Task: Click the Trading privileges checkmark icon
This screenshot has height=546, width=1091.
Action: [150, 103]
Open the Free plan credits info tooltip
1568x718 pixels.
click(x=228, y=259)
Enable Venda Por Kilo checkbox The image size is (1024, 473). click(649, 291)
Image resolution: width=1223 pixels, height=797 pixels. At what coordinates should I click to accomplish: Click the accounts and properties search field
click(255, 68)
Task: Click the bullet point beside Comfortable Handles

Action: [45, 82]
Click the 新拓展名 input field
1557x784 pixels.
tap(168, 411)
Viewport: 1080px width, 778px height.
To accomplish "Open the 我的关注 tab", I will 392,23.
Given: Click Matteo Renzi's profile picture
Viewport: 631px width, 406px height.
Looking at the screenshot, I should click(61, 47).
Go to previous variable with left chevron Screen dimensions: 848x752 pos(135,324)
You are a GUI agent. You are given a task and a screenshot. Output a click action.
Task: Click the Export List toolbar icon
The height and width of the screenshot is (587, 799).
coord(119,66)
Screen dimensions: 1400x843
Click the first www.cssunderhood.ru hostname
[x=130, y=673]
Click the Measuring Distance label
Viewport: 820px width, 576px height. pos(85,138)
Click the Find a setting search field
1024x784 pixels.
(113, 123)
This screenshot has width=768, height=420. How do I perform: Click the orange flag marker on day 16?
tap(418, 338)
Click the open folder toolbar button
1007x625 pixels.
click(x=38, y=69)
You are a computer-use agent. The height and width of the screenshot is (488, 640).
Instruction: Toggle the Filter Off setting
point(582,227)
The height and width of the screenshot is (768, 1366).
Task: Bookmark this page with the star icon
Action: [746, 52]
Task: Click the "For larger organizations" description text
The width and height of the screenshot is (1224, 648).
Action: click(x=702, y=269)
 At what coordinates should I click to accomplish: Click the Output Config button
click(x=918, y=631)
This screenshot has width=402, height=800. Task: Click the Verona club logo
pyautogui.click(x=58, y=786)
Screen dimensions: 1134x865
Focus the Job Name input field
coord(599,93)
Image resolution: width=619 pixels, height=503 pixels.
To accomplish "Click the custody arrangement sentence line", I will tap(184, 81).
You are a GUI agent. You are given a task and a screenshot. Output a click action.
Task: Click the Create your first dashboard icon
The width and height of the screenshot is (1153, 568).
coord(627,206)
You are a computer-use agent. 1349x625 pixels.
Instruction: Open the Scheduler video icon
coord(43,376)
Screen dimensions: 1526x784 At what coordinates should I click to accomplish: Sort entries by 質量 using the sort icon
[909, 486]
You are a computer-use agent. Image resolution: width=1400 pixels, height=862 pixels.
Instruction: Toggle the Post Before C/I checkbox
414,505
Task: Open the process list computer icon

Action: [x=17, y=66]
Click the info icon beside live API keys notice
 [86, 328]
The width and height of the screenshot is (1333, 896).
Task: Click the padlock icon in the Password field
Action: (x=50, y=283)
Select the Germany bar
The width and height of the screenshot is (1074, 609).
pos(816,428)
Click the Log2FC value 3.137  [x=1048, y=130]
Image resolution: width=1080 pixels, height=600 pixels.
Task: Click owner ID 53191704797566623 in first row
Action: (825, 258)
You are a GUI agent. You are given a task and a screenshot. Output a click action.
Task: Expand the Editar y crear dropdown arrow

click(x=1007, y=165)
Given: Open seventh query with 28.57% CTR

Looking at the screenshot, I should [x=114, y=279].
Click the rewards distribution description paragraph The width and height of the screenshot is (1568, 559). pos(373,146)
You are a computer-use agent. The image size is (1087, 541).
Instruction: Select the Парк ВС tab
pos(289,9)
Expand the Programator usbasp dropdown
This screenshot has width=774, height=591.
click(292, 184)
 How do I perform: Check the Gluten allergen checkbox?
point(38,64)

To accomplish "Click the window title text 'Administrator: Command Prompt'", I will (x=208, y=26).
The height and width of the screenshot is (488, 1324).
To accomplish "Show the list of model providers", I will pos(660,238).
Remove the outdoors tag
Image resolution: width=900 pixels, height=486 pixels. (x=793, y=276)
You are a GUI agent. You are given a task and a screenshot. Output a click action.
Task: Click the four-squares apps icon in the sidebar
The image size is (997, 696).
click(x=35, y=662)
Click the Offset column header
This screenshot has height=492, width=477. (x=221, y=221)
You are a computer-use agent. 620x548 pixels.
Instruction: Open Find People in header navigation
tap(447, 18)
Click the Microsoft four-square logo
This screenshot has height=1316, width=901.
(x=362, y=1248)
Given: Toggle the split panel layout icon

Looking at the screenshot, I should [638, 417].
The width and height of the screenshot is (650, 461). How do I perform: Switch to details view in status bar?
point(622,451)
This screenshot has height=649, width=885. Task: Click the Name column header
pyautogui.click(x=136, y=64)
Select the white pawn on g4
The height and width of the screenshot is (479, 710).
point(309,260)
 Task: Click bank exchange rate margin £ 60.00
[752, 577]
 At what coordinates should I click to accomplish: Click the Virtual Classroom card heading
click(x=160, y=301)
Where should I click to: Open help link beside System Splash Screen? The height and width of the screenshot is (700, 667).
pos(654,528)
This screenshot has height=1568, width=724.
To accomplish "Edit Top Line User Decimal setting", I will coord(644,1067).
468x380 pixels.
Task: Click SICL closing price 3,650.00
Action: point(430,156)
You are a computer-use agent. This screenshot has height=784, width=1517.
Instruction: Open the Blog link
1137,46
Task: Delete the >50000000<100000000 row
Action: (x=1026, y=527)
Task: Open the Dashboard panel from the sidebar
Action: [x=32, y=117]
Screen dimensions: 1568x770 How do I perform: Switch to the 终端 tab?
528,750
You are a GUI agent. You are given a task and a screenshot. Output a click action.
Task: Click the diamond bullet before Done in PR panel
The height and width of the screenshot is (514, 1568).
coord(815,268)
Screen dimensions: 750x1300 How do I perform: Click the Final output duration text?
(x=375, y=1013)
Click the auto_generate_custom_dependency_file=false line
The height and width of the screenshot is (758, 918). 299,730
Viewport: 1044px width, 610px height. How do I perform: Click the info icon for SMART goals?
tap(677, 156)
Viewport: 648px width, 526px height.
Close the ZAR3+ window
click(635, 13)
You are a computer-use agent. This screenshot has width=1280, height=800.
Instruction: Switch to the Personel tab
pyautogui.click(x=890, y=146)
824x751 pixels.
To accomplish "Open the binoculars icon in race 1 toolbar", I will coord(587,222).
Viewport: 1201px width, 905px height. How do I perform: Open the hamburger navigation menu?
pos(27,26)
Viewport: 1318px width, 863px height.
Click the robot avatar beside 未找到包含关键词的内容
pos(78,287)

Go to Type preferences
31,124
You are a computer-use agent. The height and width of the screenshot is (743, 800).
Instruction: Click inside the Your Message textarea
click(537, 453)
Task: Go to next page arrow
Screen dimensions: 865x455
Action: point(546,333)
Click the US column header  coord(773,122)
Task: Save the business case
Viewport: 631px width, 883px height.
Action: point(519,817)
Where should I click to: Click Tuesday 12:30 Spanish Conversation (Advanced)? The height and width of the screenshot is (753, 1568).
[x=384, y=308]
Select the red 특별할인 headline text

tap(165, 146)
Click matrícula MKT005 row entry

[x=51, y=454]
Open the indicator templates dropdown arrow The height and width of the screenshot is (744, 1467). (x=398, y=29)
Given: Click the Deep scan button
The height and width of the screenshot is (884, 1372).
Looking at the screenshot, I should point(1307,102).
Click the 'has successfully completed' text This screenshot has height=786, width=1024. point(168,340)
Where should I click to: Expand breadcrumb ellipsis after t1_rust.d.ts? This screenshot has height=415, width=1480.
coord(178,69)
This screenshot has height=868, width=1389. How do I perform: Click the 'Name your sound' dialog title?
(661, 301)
-------
* INSTRUCTIONS FOR THE TASK *
Your answer must be every record above, set down exactly as written.

* SOLVED PROBLEM *
Task: Click the Trading privileges checkmark icon
This screenshot has height=546, width=1091.
Action: [150, 103]
Open the Free plan credits info tooltip
1568x718 pixels.
click(x=228, y=259)
Enable Venda Por Kilo checkbox The image size is (1024, 473). click(649, 291)
Image resolution: width=1223 pixels, height=797 pixels. At what coordinates should I click to accomplish: Click the accounts and properties search field
click(255, 68)
Task: Click the bullet point beside Comfortable Handles

Action: [45, 82]
Click the 新拓展名 input field
1557x784 pixels.
tap(168, 411)
Viewport: 1080px width, 778px height.
To accomplish "Open the 我的关注 tab", I will 392,23.
Given: Click Matteo Renzi's profile picture
Viewport: 631px width, 406px height.
Looking at the screenshot, I should click(61, 47).
Go to previous variable with left chevron Screen dimensions: 848x752 pos(135,324)
You are a GUI agent. You are given a task and a screenshot. Output a click action.
Task: Click the Export List toolbar icon
The height and width of the screenshot is (587, 799).
coord(119,66)
Screen dimensions: 1400x843
Click the first www.cssunderhood.ru hostname
[x=130, y=673]
Click the Measuring Distance label
Viewport: 820px width, 576px height. pos(85,138)
Click the Find a setting search field
1024x784 pixels.
(113, 123)
This screenshot has width=768, height=420. How do I perform: Click the orange flag marker on day 16?
tap(418, 338)
Click the open folder toolbar button
1007x625 pixels.
click(x=38, y=69)
You are a computer-use agent. The height and width of the screenshot is (488, 640).
Instruction: Toggle the Filter Off setting
point(582,227)
The height and width of the screenshot is (768, 1366).
Task: Bookmark this page with the star icon
Action: [746, 52]
Task: Click the "For larger organizations" description text
The width and height of the screenshot is (1224, 648).
Action: click(x=702, y=269)
 At what coordinates should I click to accomplish: Click the Output Config button
click(x=918, y=631)
This screenshot has width=402, height=800. Task: Click the Verona club logo
pyautogui.click(x=58, y=786)
Screen dimensions: 1134x865
Focus the Job Name input field
coord(599,93)
Image resolution: width=619 pixels, height=503 pixels.
To accomplish "Click the custody arrangement sentence line", I will tap(184, 81).
You are a GUI agent. You are given a task and a screenshot. Output a click action.
Task: Click the Create your first dashboard icon
The width and height of the screenshot is (1153, 568).
coord(627,206)
You are a computer-use agent. 1349x625 pixels.
Instruction: Open the Scheduler video icon
coord(43,376)
Screen dimensions: 1526x784 At what coordinates should I click to accomplish: Sort entries by 質量 using the sort icon
[909, 486]
You are a computer-use agent. Image resolution: width=1400 pixels, height=862 pixels.
Instruction: Toggle the Post Before C/I checkbox
414,505
Task: Open the process list computer icon

Action: [x=17, y=66]
Click the info icon beside live API keys notice
 [86, 328]
The width and height of the screenshot is (1333, 896).
Task: Click the padlock icon in the Password field
Action: (x=50, y=283)
Select the Germany bar
The width and height of the screenshot is (1074, 609).
pos(816,428)
Click the Log2FC value 3.137  [x=1048, y=130]
Image resolution: width=1080 pixels, height=600 pixels.
Task: Click owner ID 53191704797566623 in first row
Action: (825, 258)
You are a GUI agent. You are given a task and a screenshot. Output a click action.
Task: Expand the Editar y crear dropdown arrow

click(x=1007, y=165)
Given: Open seventh query with 28.57% CTR

Looking at the screenshot, I should [x=114, y=279].
Click the rewards distribution description paragraph The width and height of the screenshot is (1568, 559). pos(373,146)
You are a computer-use agent. The image size is (1087, 541).
Instruction: Select the Парк ВС tab
pos(289,9)
Expand the Programator usbasp dropdown
This screenshot has width=774, height=591.
click(292, 184)
 How do I perform: Check the Gluten allergen checkbox?
point(38,64)

To accomplish "Click the window title text 'Administrator: Command Prompt'", I will (x=208, y=26).
The height and width of the screenshot is (488, 1324).
To accomplish "Show the list of model providers", I will pos(660,238).
Remove the outdoors tag
Image resolution: width=900 pixels, height=486 pixels. (x=793, y=276)
You are a GUI agent. You are given a task and a screenshot. Output a click action.
Task: Click the four-squares apps icon in the sidebar
The image size is (997, 696).
click(x=35, y=662)
Click the Offset column header
This screenshot has height=492, width=477. (x=221, y=221)
You are a computer-use agent. 620x548 pixels.
Instruction: Open Find People in header navigation
tap(447, 18)
Click the Microsoft four-square logo
This screenshot has height=1316, width=901.
(x=362, y=1248)
Given: Toggle the split panel layout icon

Looking at the screenshot, I should [638, 417].
The width and height of the screenshot is (650, 461). How do I perform: Switch to details view in status bar?
point(622,451)
This screenshot has height=649, width=885. Task: Click the Name column header
pyautogui.click(x=136, y=64)
Select the white pawn on g4
The height and width of the screenshot is (479, 710).
point(309,260)
 Task: Click bank exchange rate margin £ 60.00
[752, 577]
 At what coordinates should I click to accomplish: Click the Virtual Classroom card heading
click(x=160, y=301)
Where should I click to: Open help link beside System Splash Screen? The height and width of the screenshot is (700, 667).
pos(654,528)
This screenshot has height=1568, width=724.
To accomplish "Edit Top Line User Decimal setting", I will coord(644,1067).
468x380 pixels.
Task: Click SICL closing price 3,650.00
Action: point(430,156)
You are a computer-use agent. This screenshot has height=784, width=1517.
Instruction: Open the Blog link
1137,46
Task: Delete the >50000000<100000000 row
Action: (x=1026, y=527)
Task: Open the Dashboard panel from the sidebar
Action: [x=32, y=117]
Screen dimensions: 1568x770 How do I perform: Switch to the 终端 tab?
528,750
You are a GUI agent. You are given a task and a screenshot. Output a click action.
Task: Click the diamond bullet before Done in PR panel
The height and width of the screenshot is (514, 1568).
coord(815,268)
Screen dimensions: 750x1300 How do I perform: Click the Final output duration text?
(x=375, y=1013)
Click the auto_generate_custom_dependency_file=false line
The height and width of the screenshot is (758, 918). 299,730
Viewport: 1044px width, 610px height. How do I perform: Click the info icon for SMART goals?
tap(677, 156)
Viewport: 648px width, 526px height.
Close the ZAR3+ window
click(635, 13)
You are a computer-use agent. This screenshot has width=1280, height=800.
Instruction: Switch to the Personel tab
pyautogui.click(x=890, y=146)
824x751 pixels.
To accomplish "Open the binoculars icon in race 1 toolbar", I will coord(587,222).
Viewport: 1201px width, 905px height. How do I perform: Open the hamburger navigation menu?
pos(27,26)
Viewport: 1318px width, 863px height.
Click the robot avatar beside 未找到包含关键词的内容
pos(78,287)

Go to Type preferences
31,124
You are a computer-use agent. The height and width of the screenshot is (743, 800).
Instruction: Click inside the Your Message textarea
click(537, 453)
Task: Go to next page arrow
Screen dimensions: 865x455
Action: point(546,333)
Click the US column header  coord(773,122)
Task: Save the business case
Viewport: 631px width, 883px height.
Action: point(519,817)
Where should I click to: Click Tuesday 12:30 Spanish Conversation (Advanced)? The height and width of the screenshot is (753, 1568).
[x=384, y=308]
Select the red 특별할인 headline text

tap(165, 146)
Click matrícula MKT005 row entry

[x=51, y=454]
Open the indicator templates dropdown arrow The height and width of the screenshot is (744, 1467). (x=398, y=29)
Given: Click the Deep scan button
The height and width of the screenshot is (884, 1372).
Looking at the screenshot, I should point(1307,102).
Click the 'has successfully completed' text This screenshot has height=786, width=1024. point(168,340)
Where should I click to: Expand breadcrumb ellipsis after t1_rust.d.ts? This screenshot has height=415, width=1480.
coord(178,69)
This screenshot has height=868, width=1389. How do I perform: Click the 'Name your sound' dialog title?
(661, 301)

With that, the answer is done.